# Nase "vektorisieren"



## Octa (27. August 2008)

Hallo,

vor Ewigkeiten hatte ich mal dran gemacht, ein Bild ein bisschen stilisiert in eine Vekorgrafik umzuwandeln, welches ich in den Weiten des Internets gefunden hab...

Vorlage; 1. Version

Damals noch (mangels Alternativen) mit dem Pfad-Tool von Photoshop, man siehts dem Werk auch an. Aber seitdem habe ich dieses Bild als Wallpaper.
Dann habe ich mich mal drangemacht, das ganze nochmal mit CorelDraw zu machen, hier finde ich vor allem die Augenpartie und die Haare um Welten besser. 

2. Version
(wenn man zwischen den Bildern schnell wechselt scheint es übrigens so, als wäre das neue Bild leicht geneigt )
Aber an der Nase bin ich bisher immer kläglich gescheitert, ich habe keine Ahnung, wie ich das Ding umzusetzen hab, dass es sich ins restliche Bild einfügt. Bisherige Anläufe sahen immer extrem nach einer Knolle aus.
Habt ihr Vorschläge für Anläufe für dieses Problem. Im Nachhinein fällt mir auf, dass ich immer mit harten, schwarzen Konturen gearbeitet habe, aber eine Nase lässt sich ja nicht so leicht abgrenzen, da sie ja (seltsame Phrase ahead, ich kanns nicht anders audrücken) "in die Gesichtshaut integriert" ist und sie in meinem Fall ja nichts anderes wie ein räumlich verschobener Ausschnitt ist.

Mir kommt gerade die Idee, die äußere Kontur mit schwarz zu umranden, wobei die Linien dann am Ende hin zur Hautfarbe hin auslaufen. Und dann muss ich wahrscheinlich mit (für mich) mühsamer Kleinarbeit einen richtig angeordneten Farbverlauf von einem dunkleren Hautton zum normalen Hautton einbauen, um den Schatten anzudeuten.

Aufgabe >> Gibst du den Forumsbeitrag zum Vektorisieren einer Nase von „Damals noch (mangels“ bis „leicht geneigt )“ wieder und ersetzt dabei „CorelDraw“ durch „Inkscape“? Stütze dich dabei ausschließlich auf den Forumsbeitrag.

Bereitgestellte Daten >>

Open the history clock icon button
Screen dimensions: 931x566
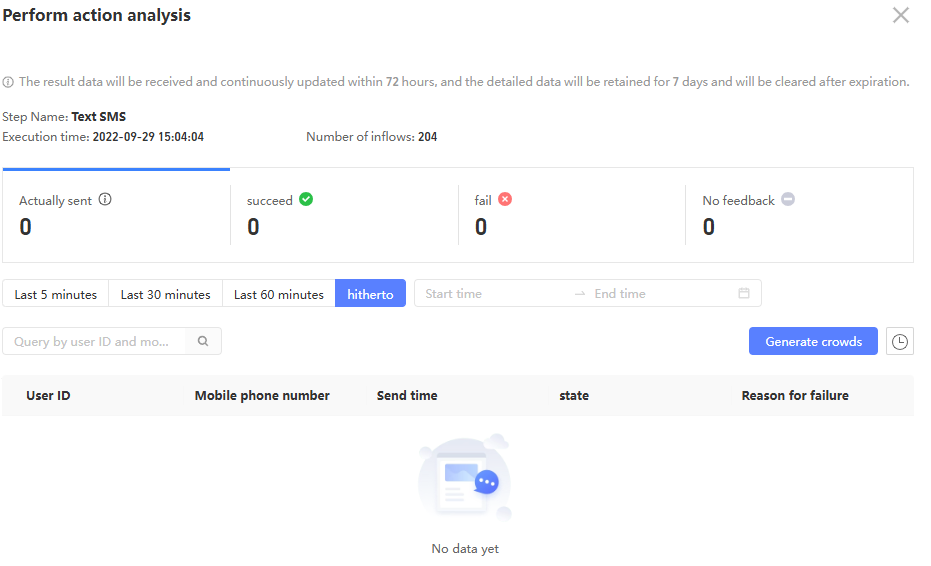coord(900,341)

--

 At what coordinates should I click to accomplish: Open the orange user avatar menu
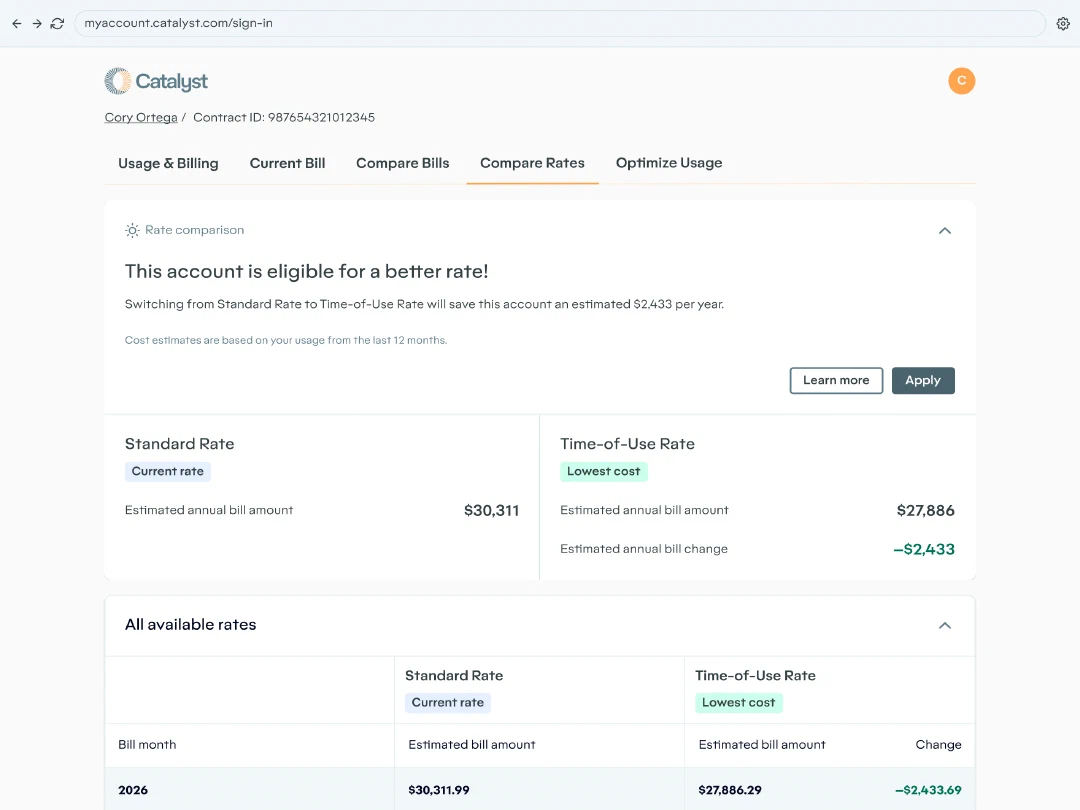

Erledigte Aufgabe >>
Damals noch (mangels Alternativen) mit dem Pfad-Tool von Photoshop, man siehts dem Werk auch an. Aber seitdem habe ich dieses Bild als Wallpaper.
Dann habe ich mich mal drangemacht, das ganze nochmal mit Inkscape zu machen, hier finde ich vor allem die Augenpartie und die Haare um Welten besser. 

2. Version
(wenn man zwischen den Bildern schnell wechselt scheint es übrigens so, als wäre das neue Bild leicht geneigt )